The Ethereum network is undergoing a major upgrade that has significant implications for validators and investors alike.
As Ethereum Improvement Proposal (EIP) 4895 goes live, validators are now able to withdraw their staked Ether, which has been locked on the network since the launch of the Beacon Chain.
This means that nearly $2 billion worth of Ethereum tokens is set to be withdrawn from the network, as validators eagerly wait for their turn to collect rewards earned from securing the network.
The Shapella upgrade is the final piece of Ethereum’s transition to a Proof-of-Stake consensus mechanism.
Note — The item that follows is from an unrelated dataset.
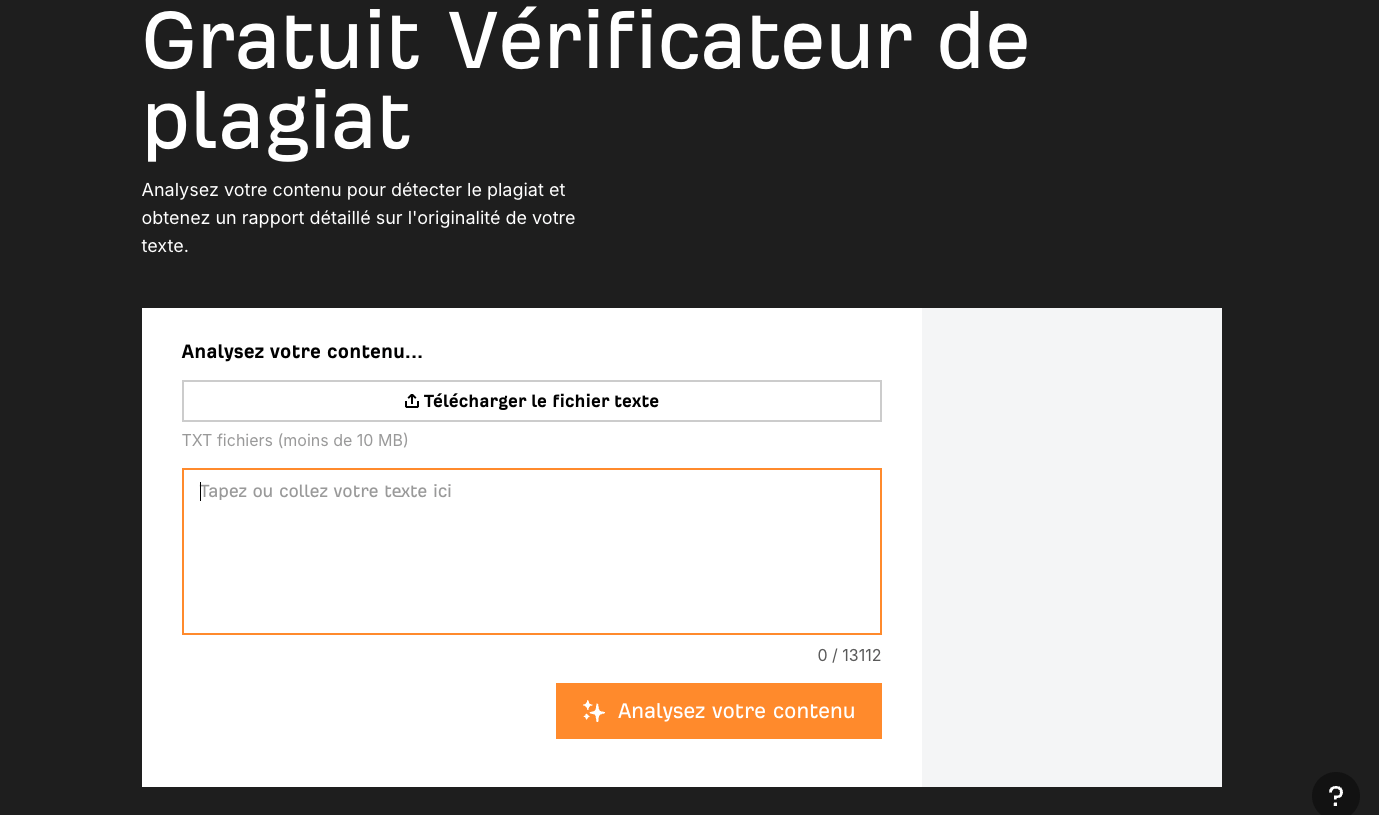Click the orange analyze button label text
Image resolution: width=1379 pixels, height=815 pixels.
[x=736, y=711]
This is expected to produce short-term price fluctuations as some of the staked Ether is withdrawn.
Not all of the 18 million staked ETH will be available for withdrawal all at once due to limits on the amount that can be withdrawn. With the Shapella upgrade, validators have the option to make partial or full withdrawals.
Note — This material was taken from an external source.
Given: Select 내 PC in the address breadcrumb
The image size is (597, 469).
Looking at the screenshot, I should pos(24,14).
Partial withdrawals keep the validators running by automatically distributing the ETH to them, so they have the required 32 ETH balance. Full withdrawals stop the validator and take out the whole staked amount.
Data from TokenUnlocks shows that there is around $1.9 billion worth of ETH that had been staked on the network waiting to be withdrawn.
Most Ethereum validators are withdrawing rewards they have received as a result of running Validator nodes, rather than withdrawing the principal invested to earn rewards. The number of validators has fallen by around 1,200 since unstaking has become available.
Nansen data reveals that out of all the Ethereum tokens waiting to be withdrawn, around 44% came from stakers who used cryptocurrency exchange Kraken to earn rewards, while 21% came from stakers who use Binance.
Out of all the Ethereum that has been withdrawn, roughly 19.5% came from Kraken stakers, while 24.6% came from stakers with liquid staking service LidoDAO.